*Given data*.
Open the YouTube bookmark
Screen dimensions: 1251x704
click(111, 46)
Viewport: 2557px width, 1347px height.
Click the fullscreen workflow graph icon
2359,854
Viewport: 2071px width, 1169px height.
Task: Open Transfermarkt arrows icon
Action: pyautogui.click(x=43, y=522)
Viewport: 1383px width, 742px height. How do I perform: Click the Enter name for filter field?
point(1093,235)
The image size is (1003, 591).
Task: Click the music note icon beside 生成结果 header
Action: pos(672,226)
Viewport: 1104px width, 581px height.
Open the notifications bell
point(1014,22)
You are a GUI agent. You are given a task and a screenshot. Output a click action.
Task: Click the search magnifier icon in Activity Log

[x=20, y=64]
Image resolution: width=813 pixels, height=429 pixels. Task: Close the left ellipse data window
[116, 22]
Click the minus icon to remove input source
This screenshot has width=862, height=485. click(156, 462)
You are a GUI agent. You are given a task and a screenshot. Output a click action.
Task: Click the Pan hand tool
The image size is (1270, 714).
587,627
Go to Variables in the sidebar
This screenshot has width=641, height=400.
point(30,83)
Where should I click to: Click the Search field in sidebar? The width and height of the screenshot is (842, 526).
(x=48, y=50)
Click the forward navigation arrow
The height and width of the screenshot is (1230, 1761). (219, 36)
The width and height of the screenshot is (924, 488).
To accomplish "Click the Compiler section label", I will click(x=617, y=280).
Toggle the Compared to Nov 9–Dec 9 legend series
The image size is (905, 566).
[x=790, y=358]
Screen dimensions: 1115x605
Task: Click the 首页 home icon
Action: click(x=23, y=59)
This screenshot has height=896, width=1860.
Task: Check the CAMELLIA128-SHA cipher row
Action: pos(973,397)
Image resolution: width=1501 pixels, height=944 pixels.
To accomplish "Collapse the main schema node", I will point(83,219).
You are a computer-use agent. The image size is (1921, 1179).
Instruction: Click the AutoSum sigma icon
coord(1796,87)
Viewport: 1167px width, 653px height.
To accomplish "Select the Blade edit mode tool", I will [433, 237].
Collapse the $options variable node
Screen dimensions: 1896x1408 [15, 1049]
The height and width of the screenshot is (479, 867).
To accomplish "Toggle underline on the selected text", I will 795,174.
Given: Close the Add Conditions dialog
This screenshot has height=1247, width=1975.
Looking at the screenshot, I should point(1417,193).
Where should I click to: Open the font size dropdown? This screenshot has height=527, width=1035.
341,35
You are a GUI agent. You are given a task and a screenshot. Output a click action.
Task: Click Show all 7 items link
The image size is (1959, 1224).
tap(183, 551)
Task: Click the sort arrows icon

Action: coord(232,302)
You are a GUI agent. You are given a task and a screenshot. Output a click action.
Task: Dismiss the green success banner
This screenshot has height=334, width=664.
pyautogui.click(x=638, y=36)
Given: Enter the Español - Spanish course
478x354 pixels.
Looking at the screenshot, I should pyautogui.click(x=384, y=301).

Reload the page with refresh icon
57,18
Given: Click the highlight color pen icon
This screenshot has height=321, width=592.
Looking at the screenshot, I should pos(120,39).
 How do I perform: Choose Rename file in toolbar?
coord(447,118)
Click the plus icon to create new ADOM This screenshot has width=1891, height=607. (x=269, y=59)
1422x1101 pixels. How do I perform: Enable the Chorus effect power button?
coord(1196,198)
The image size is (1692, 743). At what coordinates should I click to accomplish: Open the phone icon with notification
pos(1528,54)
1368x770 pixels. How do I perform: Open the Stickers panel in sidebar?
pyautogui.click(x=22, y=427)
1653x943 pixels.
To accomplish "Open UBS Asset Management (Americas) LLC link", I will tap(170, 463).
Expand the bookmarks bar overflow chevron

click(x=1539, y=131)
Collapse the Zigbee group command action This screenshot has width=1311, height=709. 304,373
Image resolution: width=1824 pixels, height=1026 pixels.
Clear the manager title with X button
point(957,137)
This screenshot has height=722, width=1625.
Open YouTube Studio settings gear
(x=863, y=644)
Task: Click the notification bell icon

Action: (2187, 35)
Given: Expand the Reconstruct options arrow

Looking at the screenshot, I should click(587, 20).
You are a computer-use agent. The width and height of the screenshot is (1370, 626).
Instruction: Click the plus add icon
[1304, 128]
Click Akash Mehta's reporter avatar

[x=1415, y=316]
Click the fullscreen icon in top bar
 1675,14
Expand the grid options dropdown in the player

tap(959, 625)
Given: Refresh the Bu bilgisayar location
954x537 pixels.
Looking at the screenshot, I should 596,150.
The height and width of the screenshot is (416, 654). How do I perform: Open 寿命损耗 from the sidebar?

*Exercise directions*. Please return the lines above that run from the line containing "Image resolution: width=813" to the line containing "Task: Click the Pan hand tool", inclusive, exactly and with no other lines.

*Exercise output*.
Image resolution: width=813 pixels, height=429 pixels. Task: Close the left ellipse data window
[116, 22]
Click the minus icon to remove input source
This screenshot has width=862, height=485. click(156, 462)
You are a GUI agent. You are given a task and a screenshot. Output a click action.
Task: Click the Pan hand tool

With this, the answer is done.